▶ **WHAT TO DO**
Rewrite the records below, replacing every instance of "computer-use agent" with "screen assistant" and leaving everything else unchanged.

Items from a data source:
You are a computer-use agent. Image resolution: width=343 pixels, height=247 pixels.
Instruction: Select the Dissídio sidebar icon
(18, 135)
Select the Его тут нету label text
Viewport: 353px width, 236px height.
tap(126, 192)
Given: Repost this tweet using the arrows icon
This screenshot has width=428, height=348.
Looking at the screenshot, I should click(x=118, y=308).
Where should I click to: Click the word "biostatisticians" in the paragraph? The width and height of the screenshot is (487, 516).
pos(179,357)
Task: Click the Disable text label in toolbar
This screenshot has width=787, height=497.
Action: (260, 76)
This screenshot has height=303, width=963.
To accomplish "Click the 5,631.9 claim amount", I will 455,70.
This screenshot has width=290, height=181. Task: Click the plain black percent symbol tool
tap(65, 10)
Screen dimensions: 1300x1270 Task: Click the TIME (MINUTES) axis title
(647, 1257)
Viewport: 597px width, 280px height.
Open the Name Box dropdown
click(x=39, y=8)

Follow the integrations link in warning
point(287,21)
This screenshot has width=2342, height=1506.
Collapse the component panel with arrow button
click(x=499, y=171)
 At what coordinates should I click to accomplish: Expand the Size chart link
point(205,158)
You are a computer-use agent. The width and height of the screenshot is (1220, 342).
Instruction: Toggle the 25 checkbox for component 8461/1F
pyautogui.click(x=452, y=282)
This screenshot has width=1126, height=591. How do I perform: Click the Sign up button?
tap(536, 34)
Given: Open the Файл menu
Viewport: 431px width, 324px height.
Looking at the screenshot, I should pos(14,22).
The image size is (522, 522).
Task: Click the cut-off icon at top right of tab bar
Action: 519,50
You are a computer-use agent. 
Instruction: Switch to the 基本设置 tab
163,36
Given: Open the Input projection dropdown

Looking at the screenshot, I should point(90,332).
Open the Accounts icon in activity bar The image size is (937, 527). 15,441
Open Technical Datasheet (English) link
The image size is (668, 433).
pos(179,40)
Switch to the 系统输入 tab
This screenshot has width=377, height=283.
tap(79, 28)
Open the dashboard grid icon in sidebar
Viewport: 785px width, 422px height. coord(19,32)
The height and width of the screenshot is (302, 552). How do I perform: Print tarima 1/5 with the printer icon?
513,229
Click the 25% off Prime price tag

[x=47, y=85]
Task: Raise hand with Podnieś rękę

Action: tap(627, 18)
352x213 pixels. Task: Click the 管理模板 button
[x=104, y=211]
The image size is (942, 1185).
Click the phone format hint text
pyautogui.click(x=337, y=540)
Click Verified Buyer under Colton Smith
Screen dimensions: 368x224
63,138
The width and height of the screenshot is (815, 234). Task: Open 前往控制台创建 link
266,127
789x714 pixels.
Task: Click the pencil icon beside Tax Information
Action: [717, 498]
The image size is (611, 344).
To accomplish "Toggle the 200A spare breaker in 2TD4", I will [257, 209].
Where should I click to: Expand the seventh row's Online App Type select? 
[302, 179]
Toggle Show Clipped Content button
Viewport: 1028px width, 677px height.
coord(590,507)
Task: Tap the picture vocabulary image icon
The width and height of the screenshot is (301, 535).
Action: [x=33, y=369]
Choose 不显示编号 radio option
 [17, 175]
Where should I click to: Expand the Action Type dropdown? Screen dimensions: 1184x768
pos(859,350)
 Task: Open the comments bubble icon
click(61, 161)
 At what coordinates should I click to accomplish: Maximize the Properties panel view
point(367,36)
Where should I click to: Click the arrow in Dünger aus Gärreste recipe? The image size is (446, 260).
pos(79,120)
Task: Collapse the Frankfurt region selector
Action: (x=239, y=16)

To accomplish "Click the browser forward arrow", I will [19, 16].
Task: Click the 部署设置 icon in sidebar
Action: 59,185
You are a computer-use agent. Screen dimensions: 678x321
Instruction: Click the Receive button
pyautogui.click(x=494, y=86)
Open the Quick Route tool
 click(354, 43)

▶ **SOLUTION TO THIS EXERCISE**
You are a screen assistant. Image resolution: width=343 pixels, height=247 pixels.
Instruction: Select the Dissídio sidebar icon
(18, 135)
Select the Его тут нету label text
Viewport: 353px width, 236px height.
tap(126, 192)
Given: Repost this tweet using the arrows icon
This screenshot has width=428, height=348.
Looking at the screenshot, I should click(x=118, y=308).
Where should I click to: Click the word "biostatisticians" in the paragraph? The width and height of the screenshot is (487, 516).
pos(179,357)
Task: Click the Disable text label in toolbar
This screenshot has width=787, height=497.
Action: (260, 76)
This screenshot has height=303, width=963.
To accomplish "Click the 5,631.9 claim amount", I will 455,70.
This screenshot has width=290, height=181. Task: Click the plain black percent symbol tool
tap(65, 10)
Screen dimensions: 1300x1270 Task: Click the TIME (MINUTES) axis title
(647, 1257)
Viewport: 597px width, 280px height.
Open the Name Box dropdown
click(x=39, y=8)

Follow the integrations link in warning
point(287,21)
This screenshot has width=2342, height=1506.
Collapse the component panel with arrow button
click(x=499, y=171)
 At what coordinates should I click to accomplish: Expand the Size chart link
point(205,158)
You are a screen assistant. The width and height of the screenshot is (1220, 342).
Instruction: Toggle the 25 checkbox for component 8461/1F
pyautogui.click(x=452, y=282)
This screenshot has width=1126, height=591. How do I perform: Click the Sign up button?
tap(536, 34)
Given: Open the Файл menu
Viewport: 431px width, 324px height.
Looking at the screenshot, I should pos(14,22).
The image size is (522, 522).
Task: Click the cut-off icon at top right of tab bar
Action: 519,50
You are a screen assistant. 
Instruction: Switch to the 基本设置 tab
163,36
Given: Open the Input projection dropdown

Looking at the screenshot, I should point(90,332).
Open the Accounts icon in activity bar The image size is (937, 527). 15,441
Open Technical Datasheet (English) link
The image size is (668, 433).
pos(179,40)
Switch to the 系统输入 tab
This screenshot has width=377, height=283.
tap(79, 28)
Open the dashboard grid icon in sidebar
Viewport: 785px width, 422px height. coord(19,32)
The height and width of the screenshot is (302, 552). How do I perform: Print tarima 1/5 with the printer icon?
513,229
Click the 25% off Prime price tag

[x=47, y=85]
Task: Raise hand with Podnieś rękę

Action: tap(627, 18)
352x213 pixels. Task: Click the 管理模板 button
[x=104, y=211]
The image size is (942, 1185).
Click the phone format hint text
pyautogui.click(x=337, y=540)
Click Verified Buyer under Colton Smith
Screen dimensions: 368x224
63,138
The width and height of the screenshot is (815, 234). Task: Open 前往控制台创建 link
266,127
789x714 pixels.
Task: Click the pencil icon beside Tax Information
Action: [717, 498]
The image size is (611, 344).
To accomplish "Toggle the 200A spare breaker in 2TD4", I will [257, 209].
Where should I click to: Expand the seventh row's Online App Type select? 
[302, 179]
Toggle Show Clipped Content button
Viewport: 1028px width, 677px height.
coord(590,507)
Task: Tap the picture vocabulary image icon
The width and height of the screenshot is (301, 535).
Action: [x=33, y=369]
Choose 不显示编号 radio option
 [17, 175]
Where should I click to: Expand the Action Type dropdown? Screen dimensions: 1184x768
pos(859,350)
 Task: Open the comments bubble icon
click(61, 161)
 At what coordinates should I click to accomplish: Maximize the Properties panel view
point(367,36)
Where should I click to: Click the arrow in Dünger aus Gärreste recipe? The image size is (446, 260).
pos(79,120)
Task: Collapse the Frankfurt region selector
Action: (x=239, y=16)

To accomplish "Click the browser forward arrow", I will [19, 16].
Task: Click the 部署设置 icon in sidebar
Action: 59,185
You are a screen assistant. Screen dimensions: 678x321
Instruction: Click the Receive button
pyautogui.click(x=494, y=86)
Open the Quick Route tool
 click(354, 43)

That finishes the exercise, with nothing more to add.